Por Duse Leite*
Junho chegou. E com ele vieram as bandeirolas, o milho, a canjica, o forró e as lembranças.
Talvez seja a idade. Talvez seja a saudade. Mas tenho a impressão de que o ciclo junino de hoje é muito diferente daquele que conheci.
Naquele tempo, não existiam grandes estruturas nem efeitos especiais. A festa acontecia no terreiro, na rua, na calçada. Os vizinhos se conheciam pelo nome e não precisavam de convite para participar. Bastava ouvir uma sanfona tocando para saber onde estava o arrasta-pé.
As quadrilhas eram simples. O casamento matuto arrancava gargalhadas. Ninguém se preocupava com figurinos luxuosos ou coreografias impecáveis. O que importava era a alegria do encontro.
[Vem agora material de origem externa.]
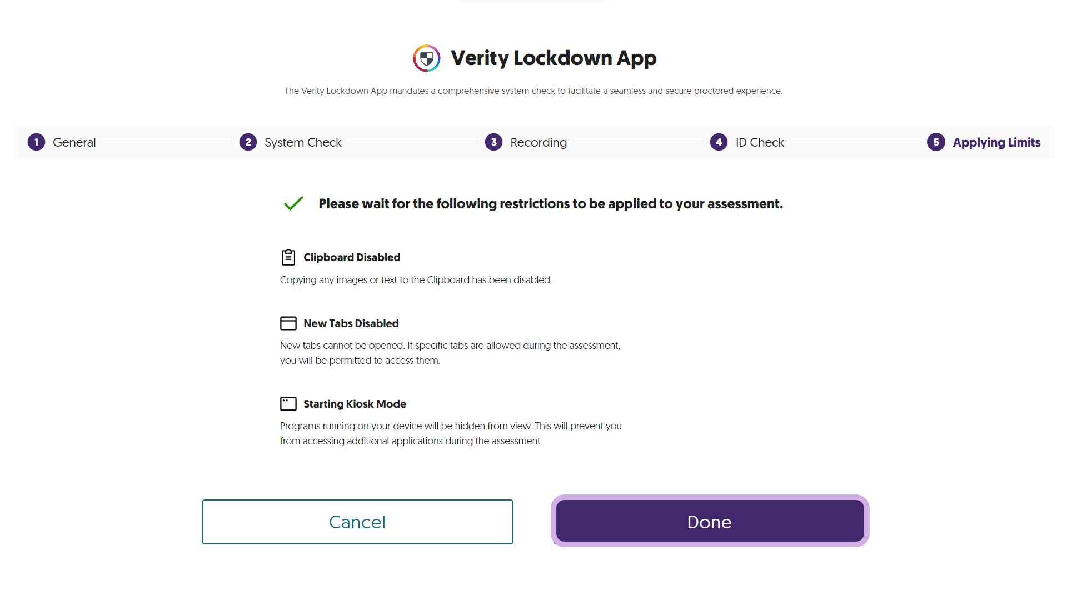Click the Clipboard Disabled heading text

tap(352, 257)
Hoje, assisto às apresentações e fico admirada com tanto talento. São espetáculos grandiosos, com roupas sofisticadas, iluminação, cenários e performances que exigem meses de preparação. É bonito de ver. Muito bonito.
Mas, às vezes, confesso que sinto falta do improviso.
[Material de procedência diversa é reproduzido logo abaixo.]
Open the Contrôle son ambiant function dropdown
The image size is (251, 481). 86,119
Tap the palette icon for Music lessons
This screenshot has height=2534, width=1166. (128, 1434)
Sinto falta da fogueira acesa na porta de casa, do forró pé de serra que fazia a gente dançar sem pressa, da simplicidade que transformava qualquer rua em um arraial.
Não estou dizendo que o São João de antigamente era melhor. Talvez fosse apenas diferente. As festas acompanham o tempo, assim como nós.
Mas, sempre que vejo uma quadrilha moderna cruzar o salão como um grande espetáculo, procuro, no meio das luzes e dos brilhos, aquela menina vestida de chita, com duas tranças no cabelo e um sorriso no rosto, esperando a sanfona começar.
Talvez ela ainda esteja lá.
E talvez seja por isso que o ciclo junino continua emocionando tanta gente: porque, no fundo, cada um de nós passa o mês de junho procurando um pedaço do seu próprio São João.